- **What is required**:
Output, word for word, the passage of the ROUGE page between "[illustrate: System summary" and "n-grams in reference)", inclusive.

- **Extract**:
-------------------------

ROUGE

What it is

ROUGE (Recall-Oriented Understudy for Gisting Evaluation) is an automatic metric for evaluating abstractive and extractive summarization by measuring n-gram overlap between system output (summary) and reference summaries. Unlike BLEU (precision-focused), ROUGE emphasizes recall. Variants: ROUGE-N (n-gram), ROUGE-L (longest common subsequence), ROUGE-W (weighted LCS).

[illustrate: System summary compared to reference summaries; n-gram and LCS matches highlighted]

How it works

ROUGE-N:

  • Count n-gram matches between system and reference
  • Recall: (# matched n-grams) / (# n-grams in reference)
  • Typically report ROUGE-1 (unigrams), ROUGE-2 (bigrams)

-------------------------

- **Dataset excerpt**:
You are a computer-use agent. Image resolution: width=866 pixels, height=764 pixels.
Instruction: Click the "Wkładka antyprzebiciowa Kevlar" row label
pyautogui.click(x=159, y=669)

-------------------------

- **Answer in full**:
[illustrate: System summary compared to reference summaries; n-gram and LCS matches highlighted]

How it works

ROUGE-N:

  • Count n-gram matches between system and reference
  • Recall: (# matched n-grams) / (# n-grams in reference)